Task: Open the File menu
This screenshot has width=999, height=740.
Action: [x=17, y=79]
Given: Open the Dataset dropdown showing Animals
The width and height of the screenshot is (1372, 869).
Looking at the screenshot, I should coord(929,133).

• _EXERCISE PROMPT_
Retype the listing above in full, with no alterations.

• _TASK SOLUTION_
Task: Open the File menu
This screenshot has width=999, height=740.
Action: [x=17, y=79]
Given: Open the Dataset dropdown showing Animals
The width and height of the screenshot is (1372, 869).
Looking at the screenshot, I should coord(929,133).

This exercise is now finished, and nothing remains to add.